Dans cette tentative d’atténuation de pression sur ses troupes, Rass l’Avocat n’a, pour une fois, pas pu convaincre les observateurs et les spécialistes internationaux, qui ne voient en aucun cas le Maroc jouer les seconds rôles d’une compétition qui le fuit depuis des années.

“Depuis 1976, le Maroc n’a jamais véritablement réussi de CAN, à l’exception de l’édition 1980 et la 3e place obtenue au Nigéria”, rappelle Amine Birouk, rédacteur en chef de Radio Mars

Au niveau national, la presse comprend la position du sélectionneur qui, dans son discours, reconnaît un état de fait. “Depuis 1976, en Afrique subsaharienne, le Maroc n’a jamais véritablement réussi de CAN, à l’exception de l’édition 1980 et la 3e place obtenue au Nigéria”, rappelle Amine Birouk, rédacteur en chef de Radio Mars.
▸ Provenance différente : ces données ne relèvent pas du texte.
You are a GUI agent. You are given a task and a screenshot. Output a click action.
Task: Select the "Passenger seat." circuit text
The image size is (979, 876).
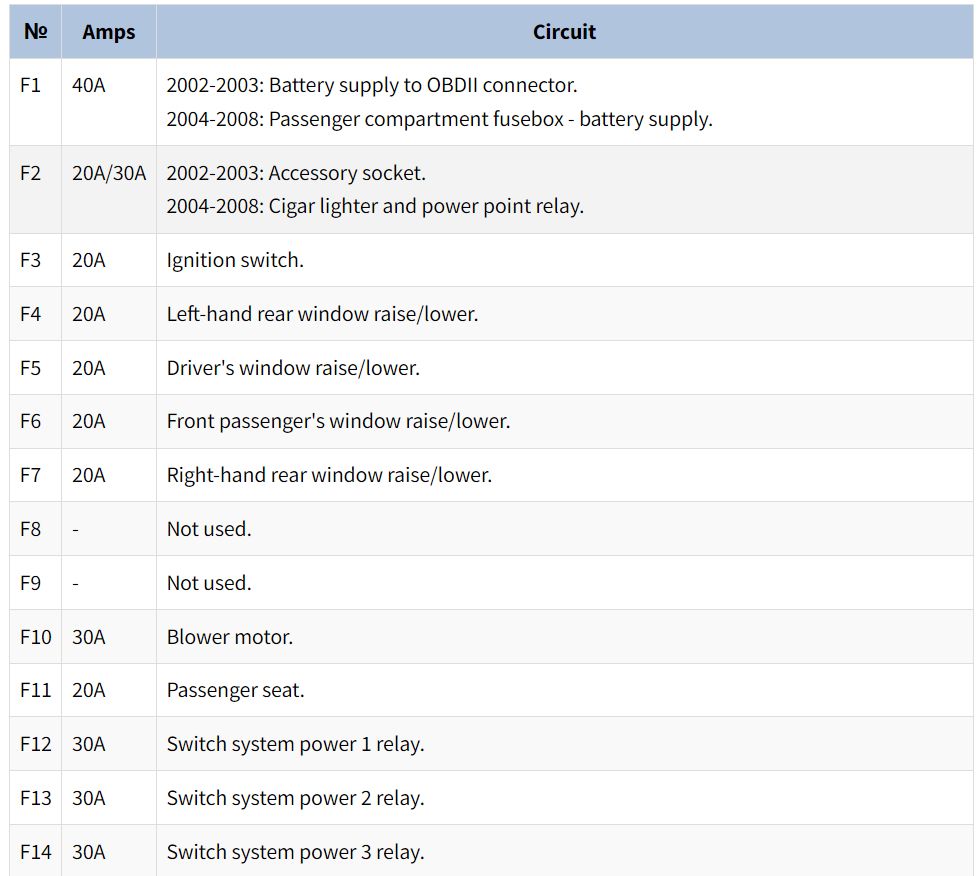[235, 691]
Le journaliste, qui a sillonné le continent aux côtés des différentes générations de Lions en quête de l’or africain, soupçonne néanmoins un “petit coup de bluff” du sélectionneur, qui chercherait à détourner les regards de son équipe. Pour Hamza Hachlaf, déjà à Abidjan pour entamer sa couverture de la CAN pour le compte du site Internet de la seconde chaîne nationale 2M, la position du sélectionneur est des plus compréhensibles.

“Cette déclaration reflète un bon état d’esprit. On ne s’enflamme pas après le Qatar, on garde les pieds sur terre car la réalité est tout autre. L’Afrique, c’est un continent qu’on a bien du mal à dominer, il suffit de voir le nombre de sorties du premier tour qu’on a vécues depuis 1998”, explique notre confrère.
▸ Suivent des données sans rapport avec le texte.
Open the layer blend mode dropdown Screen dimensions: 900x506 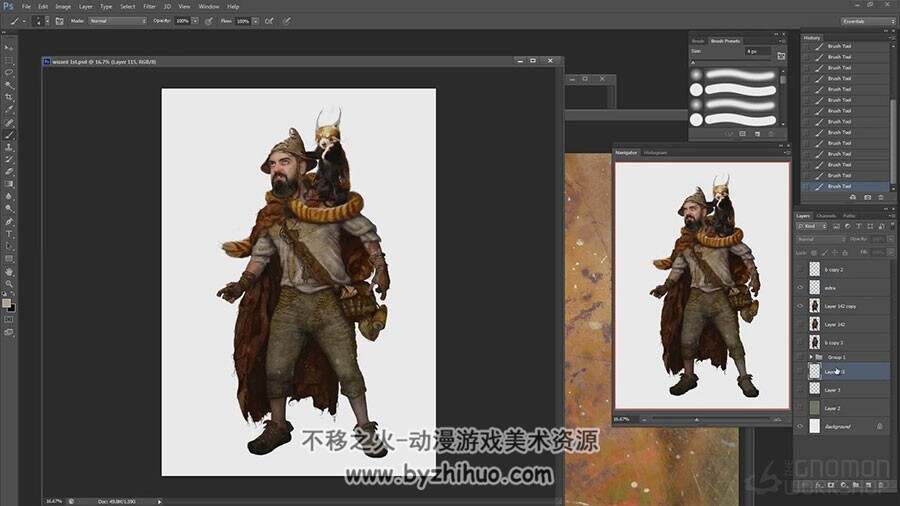[821, 239]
Au niveau international, le discours est différent. Des sites spécialisés comme Score90.com placent le Maroc de Hakimi au sommet de leurs listes de favoris avec 15% de chances de remporter la CAN, devant le Sénégal tenant du titre et ses 12%.

Pour l’histoire

Si les spécialistes et les bookmakers placent le Maroc en tête de leurs listes de favoris pour le plus prestigieux des titres continentaux, c’est parce que tout amoureux du football a encore en tête l’épopée des Lions de l’Atlas au Qatar. Les joueurs, quant à eux, assurent avoir tourné la page avec désormais la CAN en ligne de mire.

“Tout le monde sait que la CAN n’est jamais facile. Nous sommes ici pour rendre le peuple marocain fier et donner notre maximum. Nous sommes là pour notre pays. On promet de tout faire pour que ce soit encore plus beau que le Qatar… et vous savez ce que ça veut dire”, affirme avec beaucoup d’assurance Sofyan Amrabat, le pilier du milieu de terrain des Lions lors du dernier Mondial, en marge d’un entraînement de l’équipe nationale à San-Pédro.
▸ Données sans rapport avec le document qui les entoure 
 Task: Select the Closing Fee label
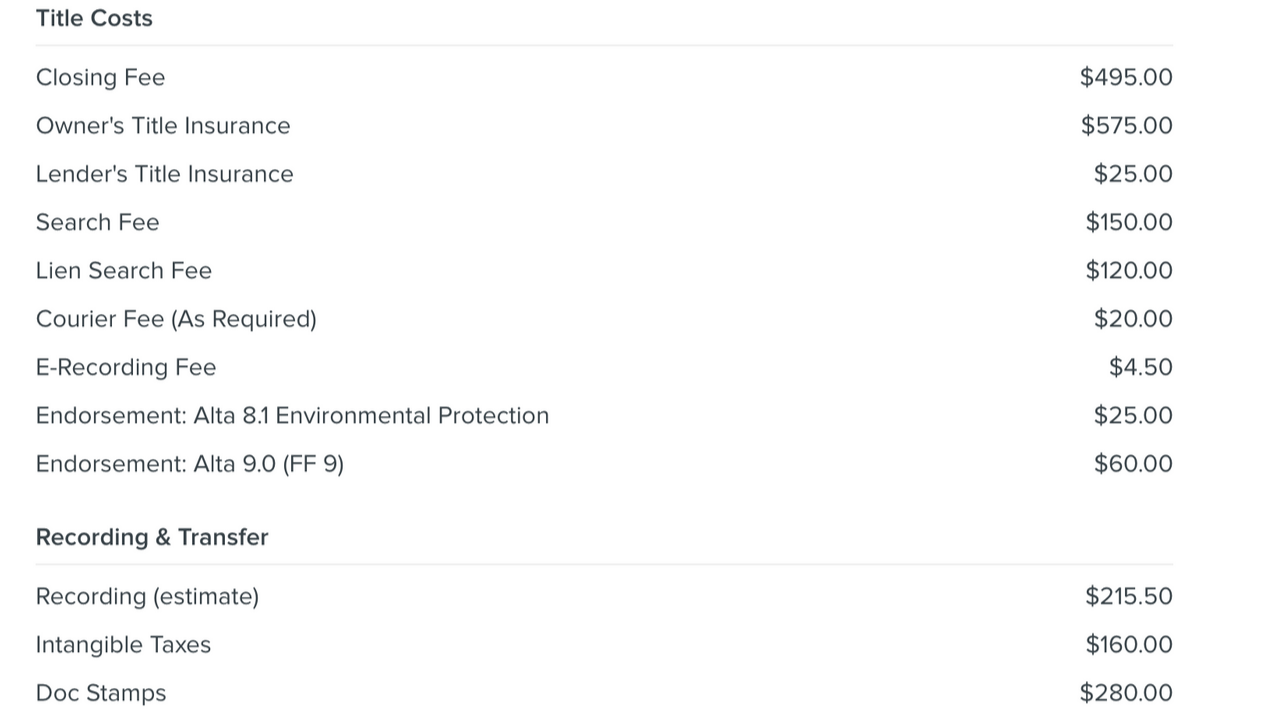[100, 78]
Dans cette ville de moins de 500.000 habitants, quatre nations se disputent la tête du groupe F. Le Maroc et ses grandes ambitions à peine cachées, la surprenante Tanzanie, la République Démocratique du Congo, habituée aux coups de théâtre, et la Zambie, championne d’Afrique en 2012, qui voit naître une nouvelle génération de joueurs, qui espère marcher dans les pas des Chipolopolos d’un certain Hervé Renard.

Sur le papier, il est logique de penser que le Maroc, 13e nation au classement FIFA, termine en tête de sa poule avant de commencer à entrevoir la voie de la finale. Mais pour marquer l’histoire, il faut “garder la tête froide”.

“La clé de notre réussite est le volet psychologique de cette aventure, et ça tombe bien, parce que je pense sincèrement que c’est le point fort de Regragui et de son groupe. Et ça devrait le faire, si on arrive à capitaliser sur tout ce qu’on a construit depuis la Coupe du Monde”, réaffirme Hamza Hachlaf, qui se dit “optimiste mais pas trop”, à l’approche du coup d’envoi de la compétition.

Pour Amine Birouk, l’idéal serait de “négocier match par match” tout en ménageant les efforts, dans une des compétitions les plus exigeantes physiquement et mentalement, en gardant à l’esprit ce qui nous a déjà fait défaut, dès qu’il s’agit de la CAN, de son football parfois particulier, de son climat et toutes ces particularités qui rendent cette compétition si spéciale aux yeux de tous les Africains.